Work to do:
1) Rewrite the end-to-end monitoring article from "It is necessary" to "a certain time.", swapping "pillars" for "components".
2) Write the next part of the end-to-end monitoring article, picking up after its final sentence.

━━━━━ Quoted text ━━━━━

In this article we are going to talk about end-to-end monitoring, a wonderful concept that supported by all the fundamentals of observability will give the primary and secondary activities of an organization a source of data with an incredible added value. With IOMETRICS® from DataDope the implementation of this type of monitoring adapts to most needs of any business process, as long as there are exploitable data sources in the organization (with a good definition and study they always exist). End to end vision. As the title describes, the first thing is to start with the meaning of the words; “End to end” means “holistic vision“, so if we talk about end-to-end monitoring we refer to monitoring or controlling that all the processes and transactions that occur within a workflow from beginning to end between all its components and in any of its phases are being fulfilled without exceptions to guarantee maximum availability, integrity and quality of its operation. If we apply it to a business process, it allows us to facilitate the detection of values, strengths or weaknesses in its performance and give the monitored organization a source of data that analyzed and used correctly will have a very positive impact on the performance of the activity.
In observability
Speaking in general terms of observability, a notion increasingly accepted and approved by large digitally mature companies, it tells us what types of data should be observed in an organization that follows a data-driven philosophy to achieve maximum visibility of everything that happens between the computer systems in which an incredible amount of data can be extracted that extracted and stored in monitoring platforms and good definitions of ETL (Extract, Transform and Load) processes give us information of great relevance about the state of the business.
It is necessary to choose the appropriate tools to save and structure the data so that a posteriori to be able to search and represent them in a logical and orderly way.
In this context, observability is composed of 3 fundamental pillars:
- Metrics: These are data (usually numerical) that allow us to measure performance about how an asset was at a certain time.
e.g. application X was consuming 20% CPU at 23:59 on 01/10/2021.
- Logs and events: These are events that happen within a program and that are recorded in plain text files or in later readable buffers, they generally follow a standard structure to facilitate the interpretation of their information.
e.g. 0.185.248.71 – [01/Oct/2021:20:12:07 +0000] 808890 «GET /inventoryService/inventory/purchaseItem?userId=20253471&itemId=23434300 HTTP/1.1» 500 17 «-» «Apache-HttpClient/4.2.6 (java 1.5) » In general, with metrics and events we get a good foundation to understand the performance and behavior of an individual system, although we do not have the ability to see the lifecycle of a request or a request that moves within one or different components.

━━━━━ Available data ━━━━━

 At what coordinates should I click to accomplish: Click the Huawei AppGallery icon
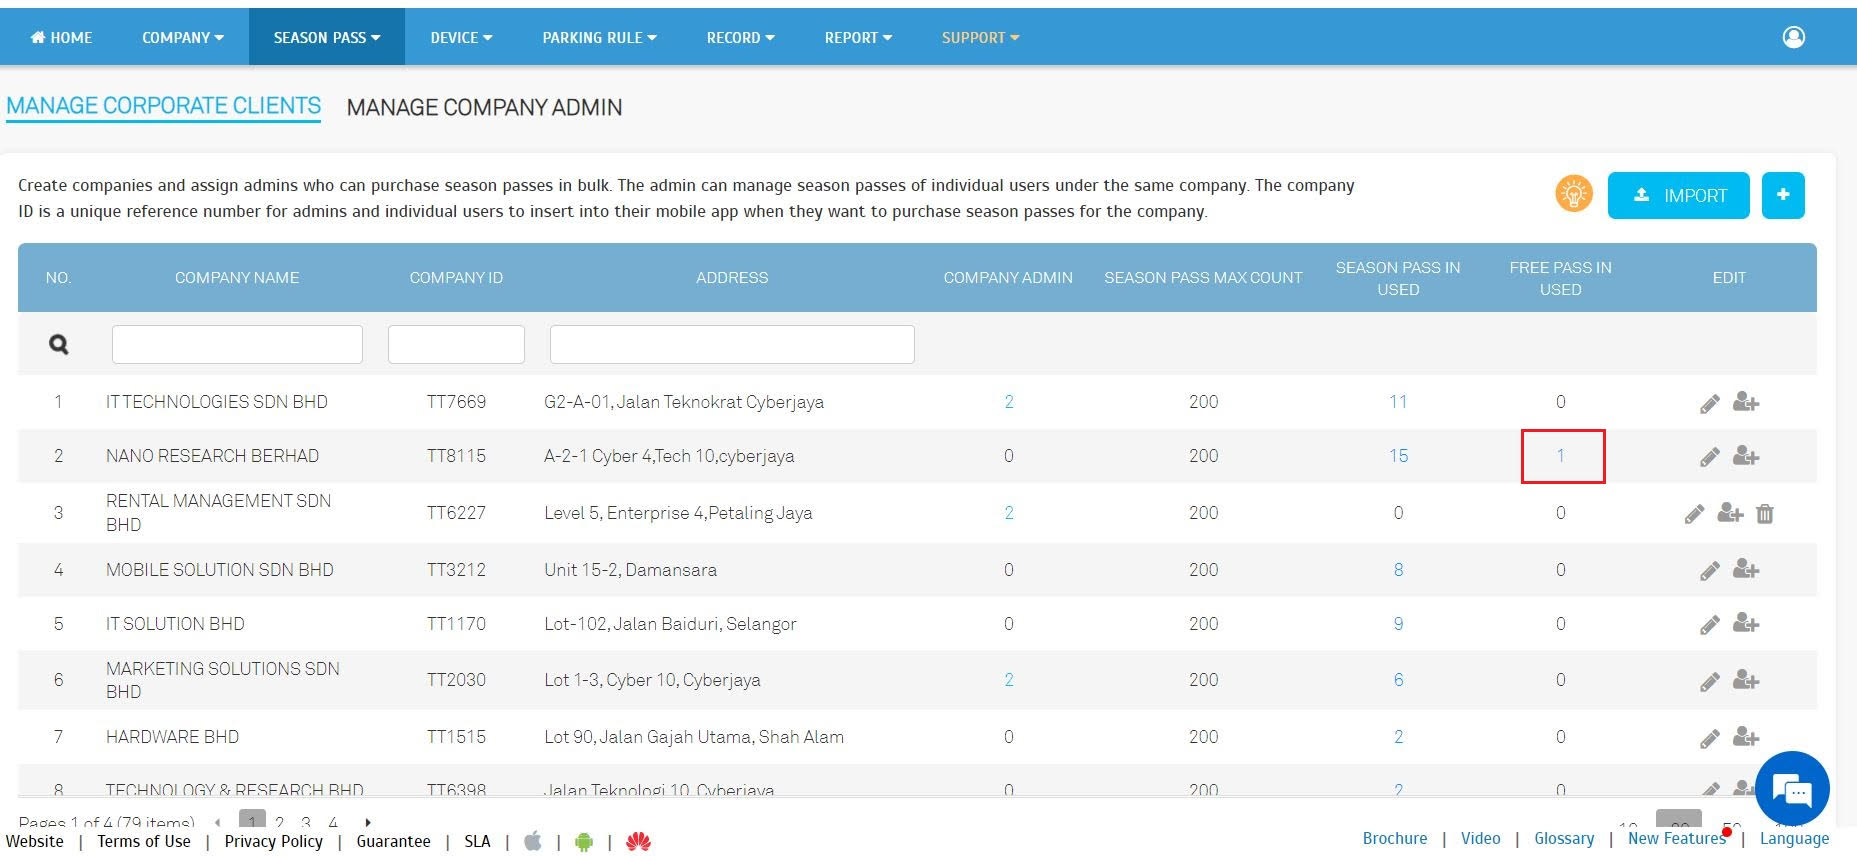click(638, 842)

━━━━━

Per-task outputs:
1)
It is necessary to choose the appropriate tools to save and structure the data so that a posteriori to be able to search and represent them in a logical and orderly way.
In this context, observability is composed of 3 fundamental components:
- Metrics: These are data (usually numerical) that allow us to measure performance about how an asset was at a certain time.

2)
- Tracking: Tracking allows us to know the journey of each trace (an action or a transaction) through all the nodes of a system. In its path, it has to allow us to collect durations, states, actions that are carried out at high and low level, etc. This is very useful for detecting performance issues, looking for the root cause of a problem, detecting a bottleneck, making sure of the integrity of all operations, etc. Currently there are models to be able to structure this data in a logical and orderly way such as opentelemetry, opentracing or Elasticsearch APM.
When we talk about end-to-end monitoring we are located in this last section, although by correlating and correctly combining the data between all types we can achieve very satisfactory results.
What can we achieve with end-to-end?
Taking this example image, we can imagine a scenario of a business process that makes online sales which is composed of different components that, after analysis of each system, finds the way to retrieve the information of each system. The trace begins when the user makes an online sale and ends when the product arrives at home. In addition, you can track and correlate the trace in each component since the sales ID is shared among all. Looking at the diagram, we see that the business process is sectioned by 4 components. For each of them and for each transaction we can get the state (OK or KO), the duration (the time the transaction has taken within the component itself), the volumetry (how many transactions it has processed), and the mode of the component (if it is an initial component, an intermediary component or a final component)
- The first component simulates a web server with an eCommerce to make sales. It is the entry point, so each purchase will start a trace and will not end until it reaches the last component.
- The second component is intermediary, so its function at the end-to-end level is to add all its metrics to the existing trace. It is a database, so it is controlled that the transaction has been written correctly among others.
- The third system is also an intermediary so it continues to add up. It simulates being a warehouse that can be consulted by API, so it can be integrated without problems to this monitoring.
- And ending with the fourth is the one that ends the trace, so it performs calculations between the traces of the first and its own to define the most exact values that the newly completed trace will carry.
What data can we achieve by carrying out this monitoring?
- How many sales have been made in total?
- How many sales are ongoing vs. how many have ended?
- How many sales have been made successfully vs failed between any of the systems?
- How many sales have received any arrangement so that you could continue with your flow?
- Total duration from when the user places the order until it arrives at home
- How long it has lasted on each component and why
- Time latency between components
- Error recovery: cause, responsible, description, etc.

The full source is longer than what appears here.